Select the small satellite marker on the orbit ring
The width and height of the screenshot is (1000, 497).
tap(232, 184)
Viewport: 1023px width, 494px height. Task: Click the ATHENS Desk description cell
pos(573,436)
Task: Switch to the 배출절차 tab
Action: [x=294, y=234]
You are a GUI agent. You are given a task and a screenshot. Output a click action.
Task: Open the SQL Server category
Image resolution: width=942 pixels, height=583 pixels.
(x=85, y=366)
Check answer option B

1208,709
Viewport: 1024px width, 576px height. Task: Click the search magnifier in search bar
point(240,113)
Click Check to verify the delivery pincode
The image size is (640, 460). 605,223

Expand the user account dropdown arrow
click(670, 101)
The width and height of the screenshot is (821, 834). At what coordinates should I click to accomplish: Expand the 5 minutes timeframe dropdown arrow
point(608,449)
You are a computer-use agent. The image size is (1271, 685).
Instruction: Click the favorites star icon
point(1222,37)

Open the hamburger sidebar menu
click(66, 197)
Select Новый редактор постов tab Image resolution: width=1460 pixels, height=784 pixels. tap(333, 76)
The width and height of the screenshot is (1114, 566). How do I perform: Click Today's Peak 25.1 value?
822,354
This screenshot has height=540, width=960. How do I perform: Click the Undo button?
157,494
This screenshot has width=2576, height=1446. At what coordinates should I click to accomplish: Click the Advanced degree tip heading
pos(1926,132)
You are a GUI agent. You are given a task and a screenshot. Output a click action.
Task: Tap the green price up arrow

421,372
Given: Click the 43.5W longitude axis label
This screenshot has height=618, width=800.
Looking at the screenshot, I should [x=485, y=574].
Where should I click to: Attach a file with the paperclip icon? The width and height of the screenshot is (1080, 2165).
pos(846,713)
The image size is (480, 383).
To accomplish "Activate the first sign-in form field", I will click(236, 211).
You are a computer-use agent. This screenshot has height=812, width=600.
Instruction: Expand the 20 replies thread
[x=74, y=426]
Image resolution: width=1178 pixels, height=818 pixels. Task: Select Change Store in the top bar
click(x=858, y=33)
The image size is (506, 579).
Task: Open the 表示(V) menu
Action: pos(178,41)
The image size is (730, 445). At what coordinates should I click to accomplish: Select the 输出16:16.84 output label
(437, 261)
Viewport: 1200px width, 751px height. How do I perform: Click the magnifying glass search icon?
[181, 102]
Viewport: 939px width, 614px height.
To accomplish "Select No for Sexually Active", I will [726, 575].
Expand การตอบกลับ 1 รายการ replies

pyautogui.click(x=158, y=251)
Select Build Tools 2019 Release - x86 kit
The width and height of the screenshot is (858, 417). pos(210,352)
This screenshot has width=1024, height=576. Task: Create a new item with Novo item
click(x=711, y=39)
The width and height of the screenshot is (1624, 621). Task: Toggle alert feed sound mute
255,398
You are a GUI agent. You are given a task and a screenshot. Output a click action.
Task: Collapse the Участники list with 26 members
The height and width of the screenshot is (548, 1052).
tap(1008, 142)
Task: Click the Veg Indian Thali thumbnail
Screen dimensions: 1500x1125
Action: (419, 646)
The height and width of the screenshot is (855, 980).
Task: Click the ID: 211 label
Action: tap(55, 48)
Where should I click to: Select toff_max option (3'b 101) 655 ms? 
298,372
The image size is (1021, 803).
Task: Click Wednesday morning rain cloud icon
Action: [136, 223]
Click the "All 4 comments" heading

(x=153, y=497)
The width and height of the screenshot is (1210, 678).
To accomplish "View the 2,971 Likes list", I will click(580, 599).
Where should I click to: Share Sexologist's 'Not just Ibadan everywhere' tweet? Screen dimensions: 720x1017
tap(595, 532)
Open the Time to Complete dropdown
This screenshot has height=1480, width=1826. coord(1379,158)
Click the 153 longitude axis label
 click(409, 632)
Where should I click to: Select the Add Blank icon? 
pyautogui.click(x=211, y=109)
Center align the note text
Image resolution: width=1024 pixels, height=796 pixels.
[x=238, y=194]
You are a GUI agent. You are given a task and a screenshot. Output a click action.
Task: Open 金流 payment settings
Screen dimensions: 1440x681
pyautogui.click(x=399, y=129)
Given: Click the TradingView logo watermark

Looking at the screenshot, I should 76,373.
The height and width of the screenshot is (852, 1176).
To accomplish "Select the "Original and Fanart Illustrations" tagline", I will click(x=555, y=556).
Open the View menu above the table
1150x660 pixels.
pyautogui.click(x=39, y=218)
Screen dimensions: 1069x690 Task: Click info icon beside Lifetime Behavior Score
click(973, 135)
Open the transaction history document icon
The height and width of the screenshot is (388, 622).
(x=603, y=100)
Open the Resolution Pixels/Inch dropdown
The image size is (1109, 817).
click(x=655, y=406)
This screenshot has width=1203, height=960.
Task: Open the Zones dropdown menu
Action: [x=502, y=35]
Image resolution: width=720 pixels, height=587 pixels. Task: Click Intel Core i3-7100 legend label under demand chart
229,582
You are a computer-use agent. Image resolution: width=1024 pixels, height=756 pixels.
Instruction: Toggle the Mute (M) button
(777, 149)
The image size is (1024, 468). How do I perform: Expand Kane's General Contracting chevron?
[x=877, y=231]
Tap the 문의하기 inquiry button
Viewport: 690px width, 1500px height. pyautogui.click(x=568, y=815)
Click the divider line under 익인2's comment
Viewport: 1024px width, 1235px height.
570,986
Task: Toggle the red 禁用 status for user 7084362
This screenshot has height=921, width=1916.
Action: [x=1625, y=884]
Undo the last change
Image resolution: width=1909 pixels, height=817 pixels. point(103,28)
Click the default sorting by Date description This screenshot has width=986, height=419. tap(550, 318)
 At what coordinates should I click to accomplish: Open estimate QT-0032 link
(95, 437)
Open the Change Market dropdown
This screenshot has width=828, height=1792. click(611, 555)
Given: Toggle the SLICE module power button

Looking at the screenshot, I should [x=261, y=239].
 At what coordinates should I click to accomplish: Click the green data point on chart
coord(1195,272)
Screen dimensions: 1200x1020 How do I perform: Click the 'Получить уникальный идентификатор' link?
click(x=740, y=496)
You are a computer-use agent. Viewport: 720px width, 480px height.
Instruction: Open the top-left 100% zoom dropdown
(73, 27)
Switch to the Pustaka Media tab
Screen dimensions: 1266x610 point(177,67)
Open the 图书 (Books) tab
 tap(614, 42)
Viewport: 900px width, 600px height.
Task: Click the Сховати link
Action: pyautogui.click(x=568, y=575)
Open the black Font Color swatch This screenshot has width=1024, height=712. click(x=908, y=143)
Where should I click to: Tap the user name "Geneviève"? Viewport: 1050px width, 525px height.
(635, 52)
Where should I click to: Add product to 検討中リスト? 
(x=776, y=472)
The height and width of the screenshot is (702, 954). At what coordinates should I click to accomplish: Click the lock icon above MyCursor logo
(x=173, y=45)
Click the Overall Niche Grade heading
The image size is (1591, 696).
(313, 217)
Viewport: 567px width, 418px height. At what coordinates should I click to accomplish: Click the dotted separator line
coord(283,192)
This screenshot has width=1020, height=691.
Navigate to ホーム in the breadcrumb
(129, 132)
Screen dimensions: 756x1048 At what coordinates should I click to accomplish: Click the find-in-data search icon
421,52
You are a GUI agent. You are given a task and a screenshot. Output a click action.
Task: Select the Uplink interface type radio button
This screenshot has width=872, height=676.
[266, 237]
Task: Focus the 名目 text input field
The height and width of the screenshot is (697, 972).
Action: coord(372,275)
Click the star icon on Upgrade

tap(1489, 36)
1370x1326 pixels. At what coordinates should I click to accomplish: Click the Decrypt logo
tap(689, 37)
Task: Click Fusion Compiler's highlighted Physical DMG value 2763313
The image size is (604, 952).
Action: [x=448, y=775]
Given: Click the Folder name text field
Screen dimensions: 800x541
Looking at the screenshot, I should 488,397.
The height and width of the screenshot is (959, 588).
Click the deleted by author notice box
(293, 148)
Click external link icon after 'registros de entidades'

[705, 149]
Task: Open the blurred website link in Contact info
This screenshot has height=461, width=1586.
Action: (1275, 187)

= = = = = = =

• WHAT IS EXPECTED: For each line of the data that includes the word "computer", return a copy of it.

• ANSWER BELOW:
You are a computer-use agent. The image size is (1271, 685).
You are a computer-use agent. This screenshot has height=812, width=600.
You are a computer-use agent. Image resolution: width=1024 pixels, height=756 pixels.
You are a computer-use agent. Viewport: 720px width, 480px height.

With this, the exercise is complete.